* **Task details**: Beginning with the line where "Leebug (159, 1329)" appears, restate the lines word for word through the last one in the listing.

* * * * * * *

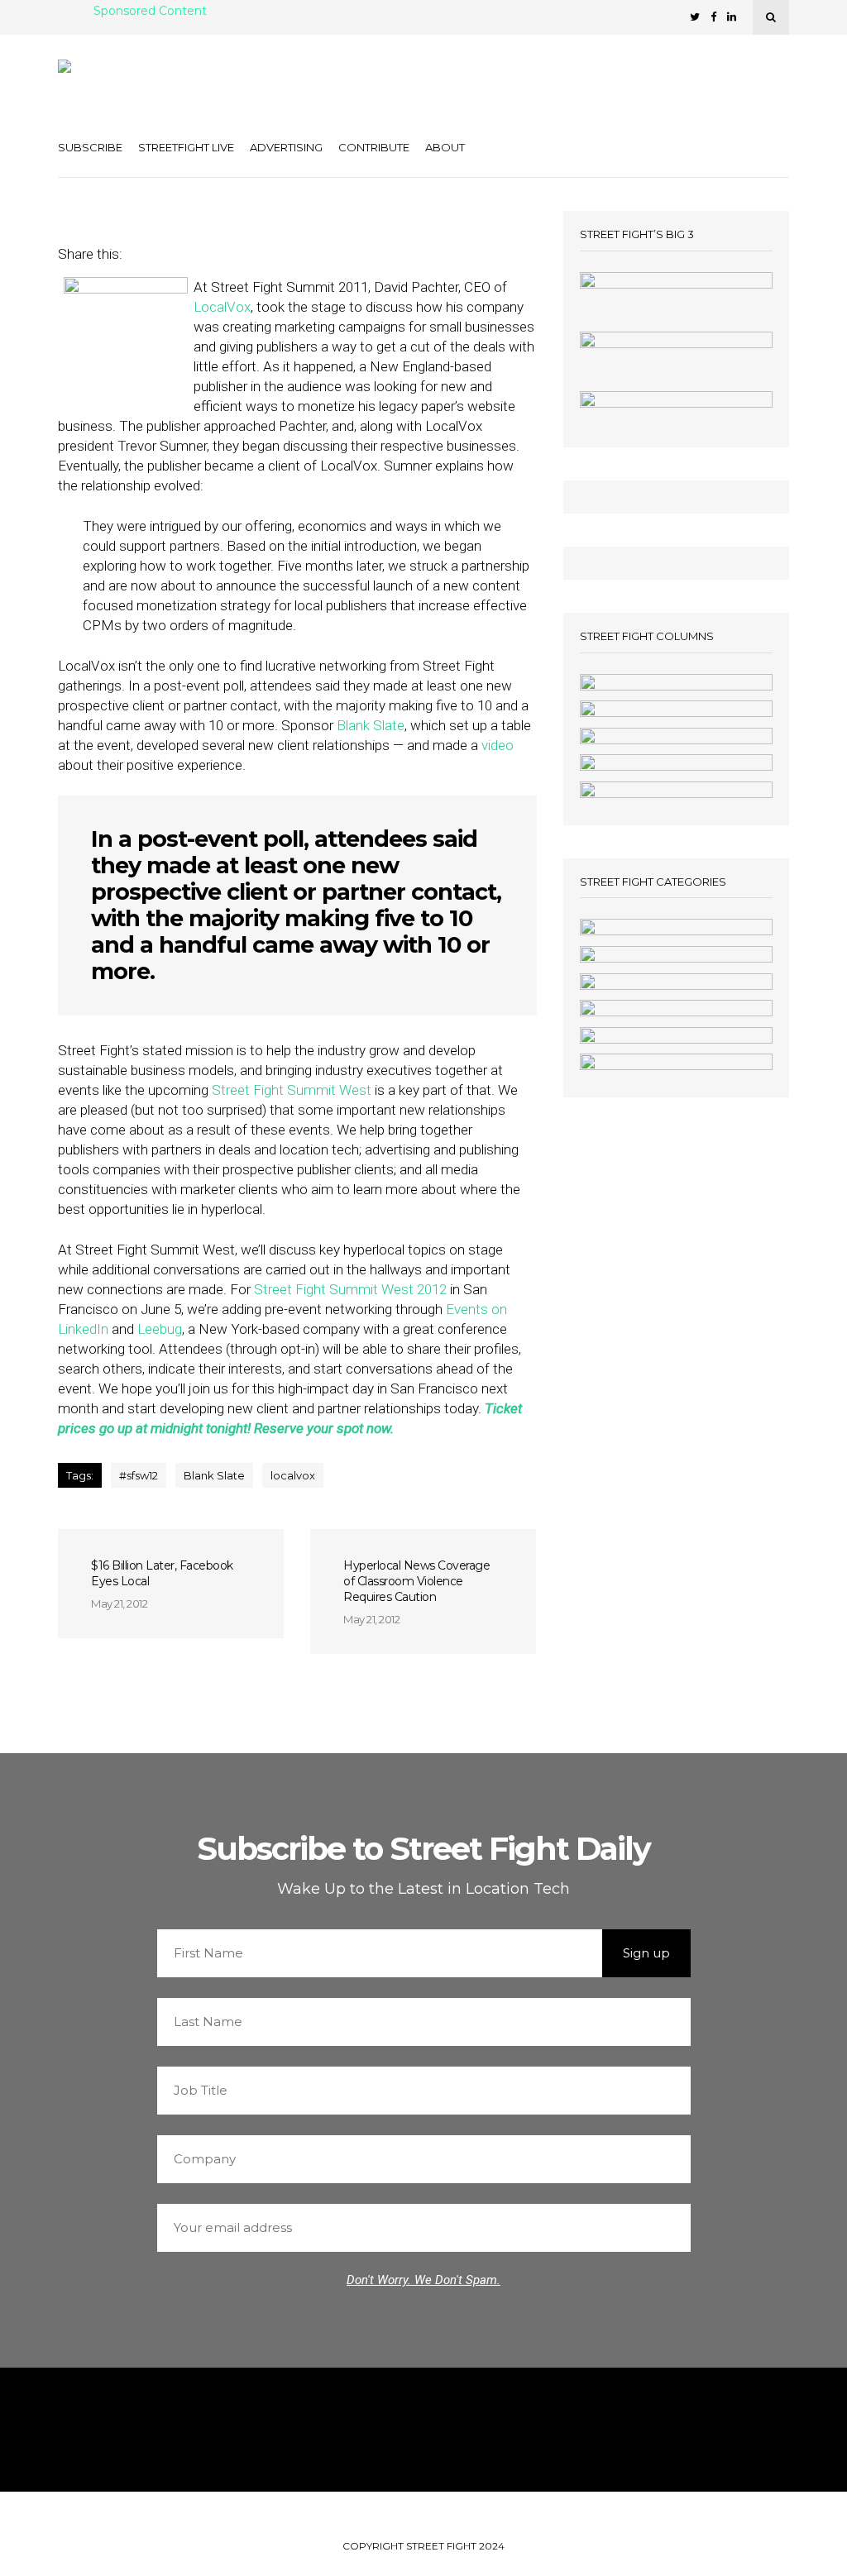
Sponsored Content (150, 11)
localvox (292, 1475)
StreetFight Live (186, 147)
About (445, 147)
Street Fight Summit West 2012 (352, 1289)
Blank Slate (370, 725)
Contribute (373, 147)
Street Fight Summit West (291, 1090)
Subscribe (90, 147)
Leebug (159, 1329)
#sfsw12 (138, 1475)
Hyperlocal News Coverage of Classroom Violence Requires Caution (416, 1581)
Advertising (286, 147)
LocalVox (222, 307)
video (497, 745)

* * * * * * *

* **Task output**:
Leebug (159, 1329)
#sfsw12 (138, 1475)
Hyperlocal News Coverage of Classroom Violence Requires Caution (416, 1581)
Advertising (286, 147)
LocalVox (222, 307)
video (497, 745)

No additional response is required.